Ein Mittel zum Zweck. Der Zweck heiligt die Mittel . Noch so ein Spruch, der ihm in den Sinn kam. Ihn, Georg, hatte niemand geheiligt. Er war ein Strafversetzter. Nicht der Einzige, der im Jugendwerkhof Torgau arbeitete, und darum fiel es nicht weiter auf. Nach dem verweigerten Schuss auf den Grenzverletzer , als er bei der NVA gedient hatte, schoben sie ihn ab, sollte er sich bewähren. Er hätte auch in eine Haftanstalt als Schließer gehen können, nach Cottbus oder Bautzen, oder aber nach Bitterfeld, um dort im Chemiekombinat zu schuften. Natürlich hatte er sich nach dem Aufenthalt in der Klapsmühle für Torgau entschieden. Vorsichtshalber fälschte er Lebenslauf und Papiere und gab sich als Mitarbeiter der Nervenklinik aus. Wahrscheinlich hätten sie ihn aber auch so genommen.
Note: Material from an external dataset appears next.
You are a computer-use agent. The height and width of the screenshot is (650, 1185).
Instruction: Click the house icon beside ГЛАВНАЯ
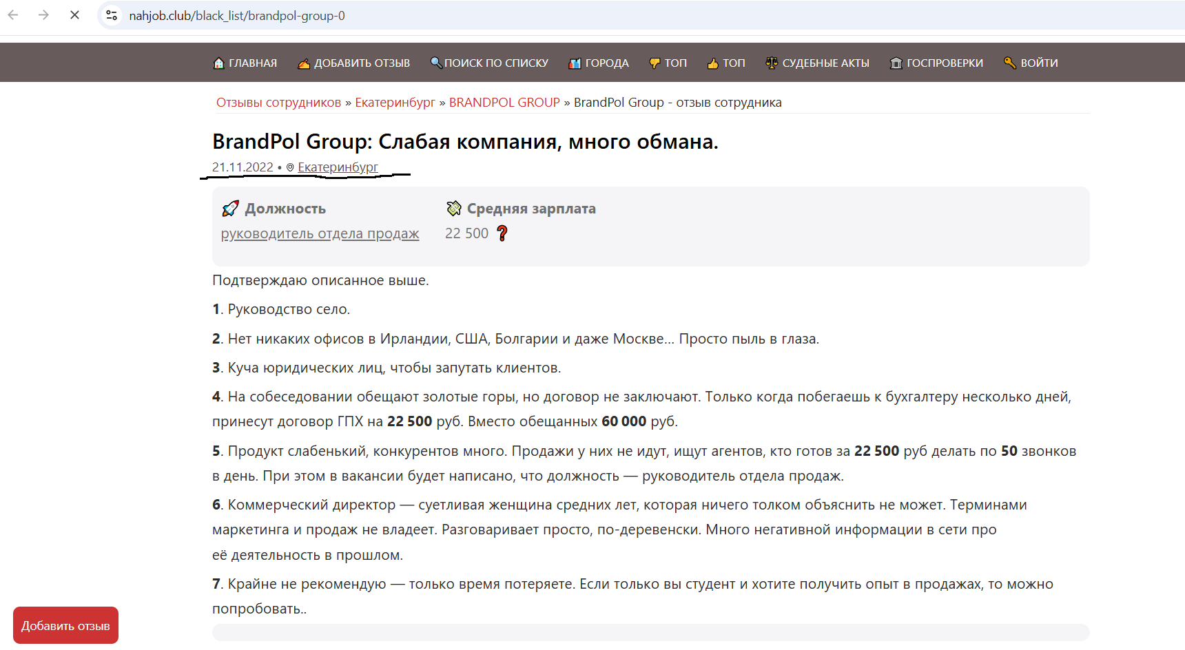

Ein Nachtwächter hatte schließlich nicht mehr zu tun, als nachts zu wachen. Und in dem Torgauer Spezialheim für die Spezialfälle befand er sich in der Höhle des Löwen, das war ihm klar gewesen. Wenn man seinem Feind nah ist, hat man ihn besser unter Kontrolle . Diesen Spruch hatte er sich selbst ausgedacht.
Dass sein eigener Sohn Andreas in dieser höllischen Anstalt landete, war ein Zufall und auch wieder nicht. Andreas galt als schwer erziehbar und außerdem als Brandstifter. Die Gründe für seine Aufmüpfigkeit interessierten niemanden. Einer wie er wurde weggesperrt in eine Einrichtung, in der er Tag und Nacht überwacht wurde. Torgau war der einzige geschlossene Jugendwerkhof und galt als Endstation. Manche Zufälle waren also doch nicht so zufällig, wie es im ersten Moment schien.
Und er, Georg Bruckner, hatte seinen Sohn nicht beschützt. Er war ein Rabenvater.
Und Andreas ein aus dem Nest gefallenes Rabenjunges.
Niemand würde ihm glauben, dass er Andreas nur schützen wollte. Nicht einmal Andreas selbst. Dabei war ein leer stehendes ehemaliges Gefängnis der perfekte Ort, um sich zu verstecken, sich zu verbarrikadieren. Eine Festung, die den Feind abhielt. Die den Mörder fernhielt von seinem nächsten Opfer.